How does the Propel(x) process work after a startup is published on our website?
- Propel(x). uses a rigorous screening process when deciding which companies are invited to list on the platform.
- Startup applications are screened and curated on the basis of certain criteria, many of which are described here.
- Hubble Investments, LLC, a Propel(x). affiliate, reviews the deal profile, approves a deal for listing and starts the Indication of Interest Phase.
- Propel(x). then announces the deal to the entire investor base
- Every startup goes through an Evaluation process.
- Propel(x). collects indications of interest concurrently until it hits a threshold of $35K in direct investments, or $100,000 in total investments (direct & syndicate) to trigger Broker Review.
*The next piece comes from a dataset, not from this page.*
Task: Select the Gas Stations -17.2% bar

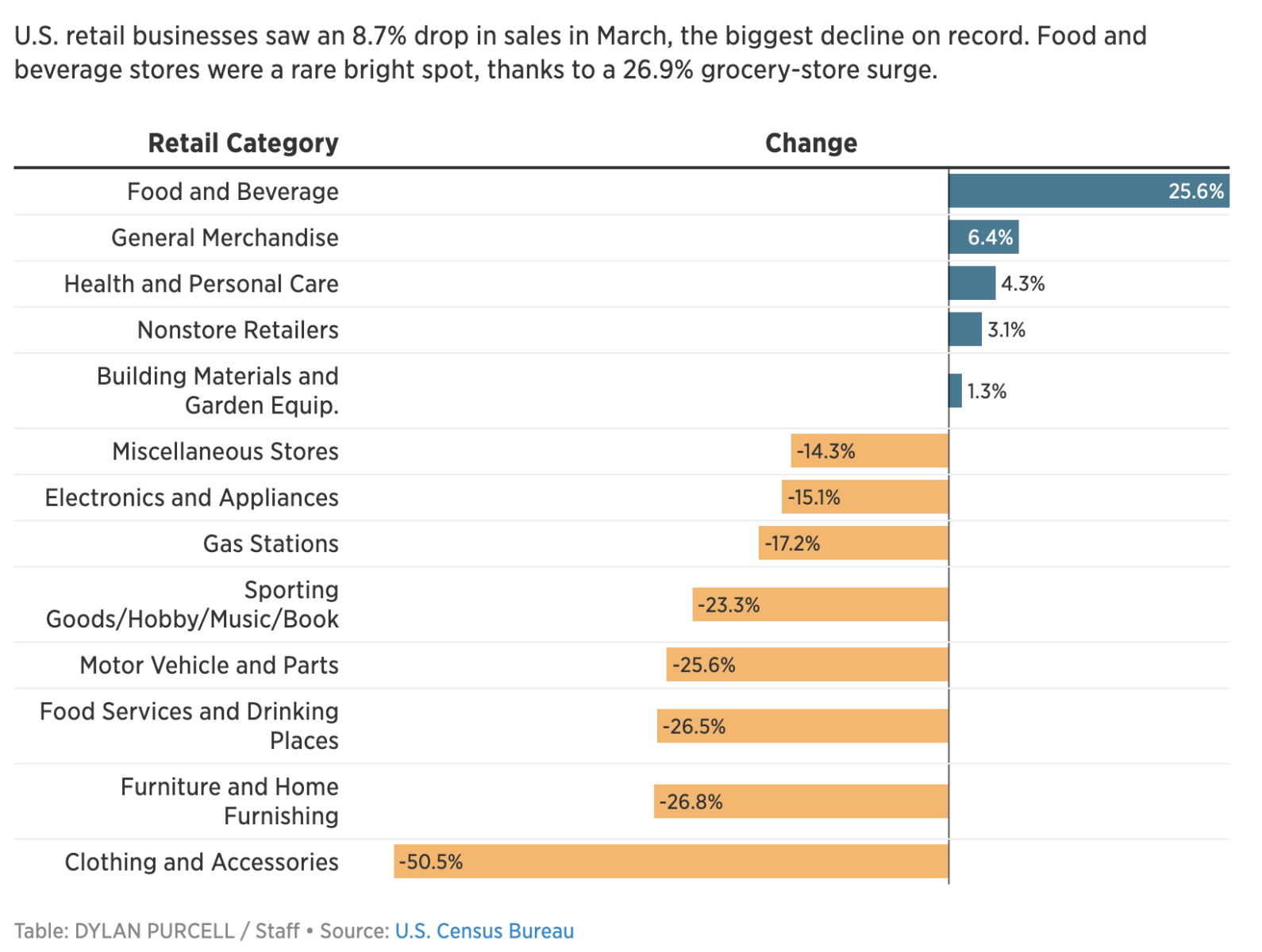Action: 853,543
- Hubble Investments conducts a Broker Review on the startup. Propel(x). will only open the deal for investments if this review is successfully completed.
- Propel(x). opens the deal for direct investments (and syndicate investments if the syndicate threshold has already been met) and will continue to send out deal-specific information to interested investors and via email.
- Investors can make commitments and sign documents online. The minimum to invest in any deal is $5,000 per investor.
- Propel(x). aggregates all investor commitments lower than the direct investment minimum check size (as set by the startup) and invests as a single investor in the startup through a syndicate.
- The pooled investment vehicle is triggered when combined direct and syndicate commitments hit $100,000.
- Flow of funds: Propel(x). collects investor funds in an escrow account and passes them to the company.
- Hubble Investments will invoice the startup for a percentage success fee, conditional upon the amount raised.